12.4 Gaussian processes
A Gaussian Process (GP) is an infinite collection of random variables, any finite subset of which follows a joint Gaussian distribution. A GP is fully specified by its mean function and covariance function, that is,
\[ f(\mathbf{x}) \sim \text{GP}(m(\mathbf{x}), k(\mathbf{x}, \mathbf{x}')), \]
where \(m(\mathbf{x}) = \mathbb{E}[f(\mathbf{x})]\) and \(k(\mathbf{x}, \mathbf{x}') = \mathbb{E}[(f(\mathbf{x}) - m(\mathbf{x}))(f(\mathbf{x}') - m(\mathbf{x}'))]\).
It is common to assume \(m(\mathbf{x}) = 0\) to simplify calculations, although this is not required.
Perhaps the most commonly used covariance function in Gaussian Processes is the squared exponential kernel (or radial basis function) (Jacobi et al. 2024), defined as
\[ k(\mathbf{x}, \mathbf{x}') = \sigma_f^2 \exp\left(-\frac{1}{2l^2} \|\mathbf{x} - \mathbf{x}'\|^2\right), \]
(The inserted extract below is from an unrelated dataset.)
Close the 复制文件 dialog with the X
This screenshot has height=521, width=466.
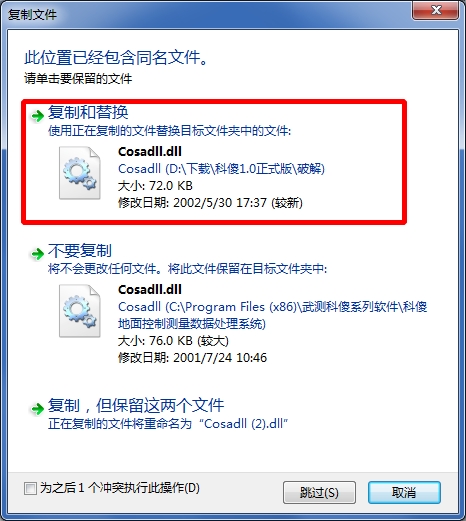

where \(\sigma_f^2\) is the signal variance, which controls the vertical variation (amplitude) of the function, \(l\) is the length-scale parameter, which determines how quickly the function varies with features distance, and \(\|\mathbf{x} - \mathbf{x}'\|^2\) is the squared Euclidean distance between the feature vectors \(\mathbf{x}\) and \(\mathbf{x}'\).
The squared exponential kernel implies that the function is infinitely differentiable, leading to very smooth function draws. While this smoothness may be desirable in some applications, it can be too restrictive in others. Alternative kernels like the Matérn class allow for more flexibility by controlling the degree of differentiability (Rasmussen and Williams 2006).
A GP can be interpreted as a prior distribution over a space of functions. The starting point in working with GPs is the specification of this prior before any data are observed. The following code illustrates five sample paths drawn from a GP with a squared exponential kernel, assuming a signal variance \(\sigma_f^2 = 1\) and a length-scale \(l = 0.2\), evaluated over a grid of input values \(x \in [0,1]\). A small jitter term is added to the covariance matrix to ensure numerical stability during simulation. The following figure displays the five realizations drawn from the Gaussian Process.
####### Gaussian Process #######
rm(list = ls())
set.seed(10101)
library(ggplot2); library(dplyr)
library(tidyr); library(MASS)
# Simulation setup
n <- 100
x <- seq(0, 1, length.out = n)
sigma_f <- 1
l <- 0.2
sigma_n <- 1e-8
# Squared Exponential Kernel function
SE_kernel <- function(x1, x2, sigma_f, l) {
outer(x1, x2, function(a, b) sigma_f^2 * exp(-0.5 * (a - b)^2 / l^2))
}
K <- SE_kernel(x, x, sigma_f, l) + diag(sigma_n, n)
samples <- mvrnorm(n = 5, mu = rep(0, n), Sigma = K)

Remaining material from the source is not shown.